=== Section Start ===

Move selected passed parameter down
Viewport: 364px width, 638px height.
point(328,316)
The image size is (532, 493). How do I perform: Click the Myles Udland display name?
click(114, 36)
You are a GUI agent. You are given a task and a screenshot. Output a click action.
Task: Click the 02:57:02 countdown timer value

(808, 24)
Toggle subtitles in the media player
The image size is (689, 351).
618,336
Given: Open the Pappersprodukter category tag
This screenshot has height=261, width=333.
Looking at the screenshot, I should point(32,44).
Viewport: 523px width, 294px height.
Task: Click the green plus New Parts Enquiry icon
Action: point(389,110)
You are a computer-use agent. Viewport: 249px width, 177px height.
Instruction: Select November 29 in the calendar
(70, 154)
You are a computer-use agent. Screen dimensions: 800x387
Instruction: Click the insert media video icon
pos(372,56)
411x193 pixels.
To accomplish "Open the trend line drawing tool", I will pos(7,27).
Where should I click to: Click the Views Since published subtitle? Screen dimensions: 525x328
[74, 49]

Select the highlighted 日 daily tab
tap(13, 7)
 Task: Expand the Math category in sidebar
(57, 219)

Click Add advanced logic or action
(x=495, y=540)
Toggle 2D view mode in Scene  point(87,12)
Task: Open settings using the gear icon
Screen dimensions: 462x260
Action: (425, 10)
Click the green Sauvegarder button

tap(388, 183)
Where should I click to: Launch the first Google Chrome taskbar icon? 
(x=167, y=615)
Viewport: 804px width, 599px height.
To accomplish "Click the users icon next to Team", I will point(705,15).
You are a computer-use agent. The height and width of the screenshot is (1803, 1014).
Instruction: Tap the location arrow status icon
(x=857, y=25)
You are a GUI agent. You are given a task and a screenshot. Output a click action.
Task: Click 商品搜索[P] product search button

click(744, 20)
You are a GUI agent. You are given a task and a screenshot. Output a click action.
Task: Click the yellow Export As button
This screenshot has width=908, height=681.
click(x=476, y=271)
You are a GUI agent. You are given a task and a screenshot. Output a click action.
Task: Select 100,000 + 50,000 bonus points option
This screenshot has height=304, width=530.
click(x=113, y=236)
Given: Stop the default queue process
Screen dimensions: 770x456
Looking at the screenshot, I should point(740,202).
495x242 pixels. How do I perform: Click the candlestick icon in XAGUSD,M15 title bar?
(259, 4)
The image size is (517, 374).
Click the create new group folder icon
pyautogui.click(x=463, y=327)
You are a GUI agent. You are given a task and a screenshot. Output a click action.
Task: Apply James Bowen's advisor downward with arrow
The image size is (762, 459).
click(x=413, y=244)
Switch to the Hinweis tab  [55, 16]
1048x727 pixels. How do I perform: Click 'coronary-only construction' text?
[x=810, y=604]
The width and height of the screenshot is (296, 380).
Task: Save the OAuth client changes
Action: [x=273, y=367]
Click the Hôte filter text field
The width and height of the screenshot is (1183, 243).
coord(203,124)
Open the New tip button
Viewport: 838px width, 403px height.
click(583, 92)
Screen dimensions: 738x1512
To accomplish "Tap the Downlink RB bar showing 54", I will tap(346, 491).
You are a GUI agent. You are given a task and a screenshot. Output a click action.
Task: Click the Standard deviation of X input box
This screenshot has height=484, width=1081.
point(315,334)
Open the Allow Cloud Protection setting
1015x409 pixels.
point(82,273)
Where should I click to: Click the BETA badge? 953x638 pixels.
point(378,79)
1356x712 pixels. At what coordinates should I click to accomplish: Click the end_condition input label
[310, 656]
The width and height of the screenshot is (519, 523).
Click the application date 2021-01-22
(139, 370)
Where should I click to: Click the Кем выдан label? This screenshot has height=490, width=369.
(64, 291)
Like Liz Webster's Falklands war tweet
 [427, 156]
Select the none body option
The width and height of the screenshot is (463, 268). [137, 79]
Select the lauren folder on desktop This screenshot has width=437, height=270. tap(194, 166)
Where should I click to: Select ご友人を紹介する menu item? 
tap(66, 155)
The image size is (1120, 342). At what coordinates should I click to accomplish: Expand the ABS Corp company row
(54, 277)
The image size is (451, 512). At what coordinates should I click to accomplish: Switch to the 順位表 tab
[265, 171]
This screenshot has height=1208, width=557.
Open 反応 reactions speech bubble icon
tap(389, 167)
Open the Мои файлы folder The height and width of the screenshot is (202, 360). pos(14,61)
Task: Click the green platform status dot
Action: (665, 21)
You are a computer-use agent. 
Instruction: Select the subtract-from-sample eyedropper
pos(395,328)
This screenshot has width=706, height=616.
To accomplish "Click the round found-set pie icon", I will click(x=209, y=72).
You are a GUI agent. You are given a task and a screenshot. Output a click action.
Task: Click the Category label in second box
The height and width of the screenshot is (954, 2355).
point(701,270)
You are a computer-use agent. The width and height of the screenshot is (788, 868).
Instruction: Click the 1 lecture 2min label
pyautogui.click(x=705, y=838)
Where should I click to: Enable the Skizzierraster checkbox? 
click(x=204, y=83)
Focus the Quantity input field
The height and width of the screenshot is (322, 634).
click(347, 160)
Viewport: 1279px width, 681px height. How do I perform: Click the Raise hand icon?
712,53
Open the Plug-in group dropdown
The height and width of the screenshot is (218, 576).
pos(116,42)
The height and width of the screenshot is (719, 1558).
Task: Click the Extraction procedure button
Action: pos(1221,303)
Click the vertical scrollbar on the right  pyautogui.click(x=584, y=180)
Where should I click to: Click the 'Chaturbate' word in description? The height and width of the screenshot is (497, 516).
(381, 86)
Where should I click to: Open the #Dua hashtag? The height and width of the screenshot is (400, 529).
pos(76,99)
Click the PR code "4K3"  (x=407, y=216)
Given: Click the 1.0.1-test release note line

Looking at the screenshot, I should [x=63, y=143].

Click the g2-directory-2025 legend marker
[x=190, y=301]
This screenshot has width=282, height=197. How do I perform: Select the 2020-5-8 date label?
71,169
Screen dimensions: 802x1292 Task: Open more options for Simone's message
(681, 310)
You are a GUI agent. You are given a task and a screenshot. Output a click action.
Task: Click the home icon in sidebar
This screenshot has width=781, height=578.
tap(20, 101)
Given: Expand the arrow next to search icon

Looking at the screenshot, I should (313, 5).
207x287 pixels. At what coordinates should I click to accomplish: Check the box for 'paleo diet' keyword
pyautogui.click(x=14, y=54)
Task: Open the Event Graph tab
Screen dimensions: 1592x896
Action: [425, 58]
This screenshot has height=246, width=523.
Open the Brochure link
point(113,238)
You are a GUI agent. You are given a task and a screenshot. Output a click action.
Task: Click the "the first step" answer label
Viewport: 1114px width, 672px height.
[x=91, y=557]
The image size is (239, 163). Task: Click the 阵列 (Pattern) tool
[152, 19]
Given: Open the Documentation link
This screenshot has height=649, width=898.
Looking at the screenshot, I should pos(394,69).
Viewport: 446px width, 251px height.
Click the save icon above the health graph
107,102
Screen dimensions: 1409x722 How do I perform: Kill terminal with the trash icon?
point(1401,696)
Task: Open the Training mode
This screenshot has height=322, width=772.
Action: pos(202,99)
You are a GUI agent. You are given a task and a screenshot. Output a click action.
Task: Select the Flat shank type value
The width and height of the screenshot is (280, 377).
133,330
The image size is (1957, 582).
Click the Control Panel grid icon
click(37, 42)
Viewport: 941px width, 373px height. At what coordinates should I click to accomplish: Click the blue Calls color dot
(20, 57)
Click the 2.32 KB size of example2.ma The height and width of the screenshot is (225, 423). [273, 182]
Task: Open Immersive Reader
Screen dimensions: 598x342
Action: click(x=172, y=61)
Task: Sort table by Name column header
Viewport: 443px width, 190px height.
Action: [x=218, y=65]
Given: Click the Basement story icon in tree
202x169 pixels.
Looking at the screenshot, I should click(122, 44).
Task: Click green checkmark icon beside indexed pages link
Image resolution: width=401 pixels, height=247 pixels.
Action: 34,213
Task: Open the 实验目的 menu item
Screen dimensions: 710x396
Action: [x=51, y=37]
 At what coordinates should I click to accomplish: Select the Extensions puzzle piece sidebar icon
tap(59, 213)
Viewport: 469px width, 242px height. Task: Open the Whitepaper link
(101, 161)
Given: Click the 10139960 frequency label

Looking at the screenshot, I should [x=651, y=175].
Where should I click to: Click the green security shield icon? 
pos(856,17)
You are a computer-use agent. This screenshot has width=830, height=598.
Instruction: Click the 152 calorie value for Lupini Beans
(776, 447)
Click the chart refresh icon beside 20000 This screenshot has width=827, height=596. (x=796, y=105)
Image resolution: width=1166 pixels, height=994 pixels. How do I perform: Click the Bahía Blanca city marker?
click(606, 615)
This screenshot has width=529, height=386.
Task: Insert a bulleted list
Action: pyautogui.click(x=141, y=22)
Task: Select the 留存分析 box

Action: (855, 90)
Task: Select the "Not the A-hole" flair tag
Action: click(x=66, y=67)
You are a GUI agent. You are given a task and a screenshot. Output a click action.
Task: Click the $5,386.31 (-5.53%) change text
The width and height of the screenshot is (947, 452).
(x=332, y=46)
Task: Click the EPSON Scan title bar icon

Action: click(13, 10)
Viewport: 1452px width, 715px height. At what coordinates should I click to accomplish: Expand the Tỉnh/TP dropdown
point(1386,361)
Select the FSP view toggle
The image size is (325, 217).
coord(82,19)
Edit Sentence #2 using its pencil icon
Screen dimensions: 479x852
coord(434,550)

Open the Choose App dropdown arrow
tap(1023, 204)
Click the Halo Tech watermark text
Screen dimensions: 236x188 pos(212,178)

=== Section End ===

◆ **Instructions for the task**
Where does "mode" appear in the listing? Show every line that has it.

◆ **Solved problem**
Toggle 2D view mode in Scene  point(87,12)
Task: Open the Training mode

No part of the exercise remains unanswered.